Last night they bearded pretty heavy but in the morning they were back inside. After cleanup and tonight they bearded and almost looked like a swarm was hanging off the landing board. The base is cinder blocks open end up. Their are now bees in the cinder block under the hive drawing comb. 

Suppose to rain for the next 2 days and the temperature should drop into the 80s. I will update. 

Question: Does a July swarm have a chance? Any thing i should do?


----------



## GregB (Dec 26, 2017)

galvodog said:


> I
> Question: Does a July swarm have a chance? Any thing i should do?


Of course.
Never forget - sugar is cheap and is there for your anytime.
Be sure they have space to build up - that is about it.
In about a month check for the status and the stores and then decide if need to feed for winter.


----------



## little_john (Aug 4, 2014)

Sounds like a good story to me. You won't be the first person to have a swarm move into an unused Warre stack - they love 'em.

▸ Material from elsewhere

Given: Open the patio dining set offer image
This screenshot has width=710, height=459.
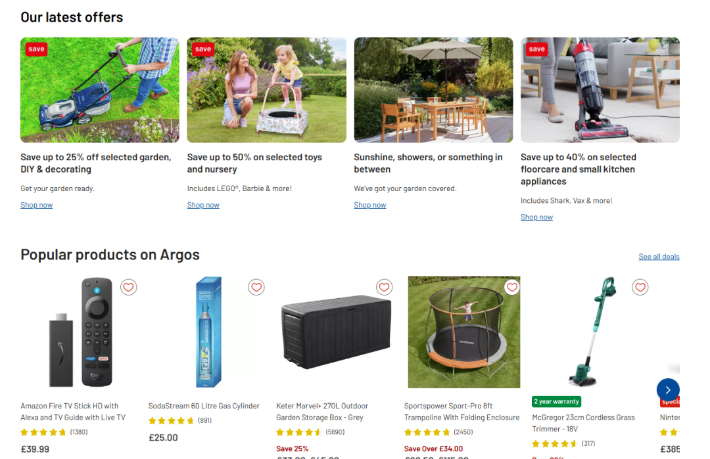Looking at the screenshot, I should coord(433,90).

Two suggestions: if the bearding is really bad and keeps repeating itself, you might want to consider providing some means of ventilation. Bees that are clustered outside the hive are not doing what they do best inside it. 

The other suggestion is that drawing comb beneath the hive could possibly indicate a queen down there - might be worth looking into.
LJ


----------



## galvodog (May 2, 2006)

Went in Saturday morning to make sure they were drawing down. They had two full combs in box 2 drawn. I added a mason jar feeder to an empty box placed on top. 

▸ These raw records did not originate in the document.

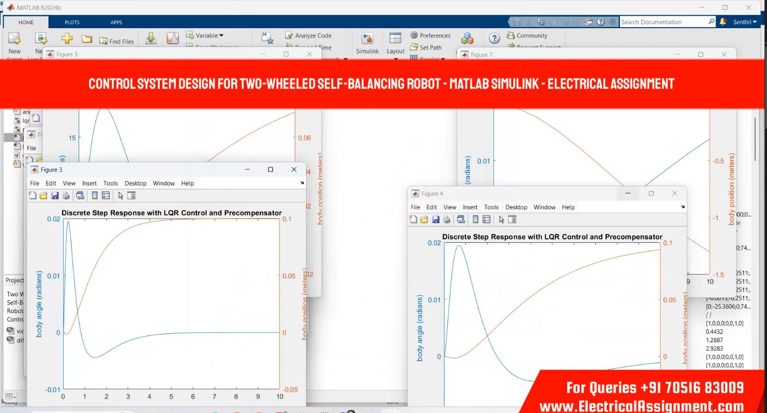
Task: Open Preferences from the HOME toolstrip
Action: 430,36
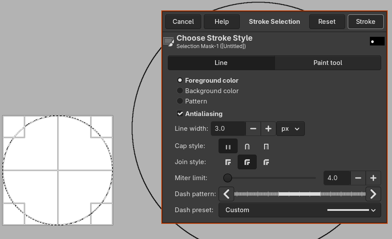Select the Round cap style icon

coord(247,146)
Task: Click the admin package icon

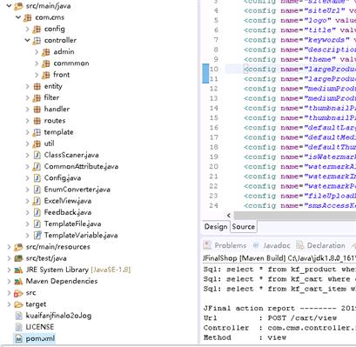Action: tap(46, 52)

Temps and humidity are climbing again today and seeing some light bearding again. I think they will be ok. I have the hive a on a concrete slab with no shade till late in the day. Ill have to change that up for next spring. All things staying the same ill check again in 2 weeks. 

I only went in early again to check if they were moving down. I seem to remember the last time i played with the Warre hives they wouldn't move out of the top box.


----------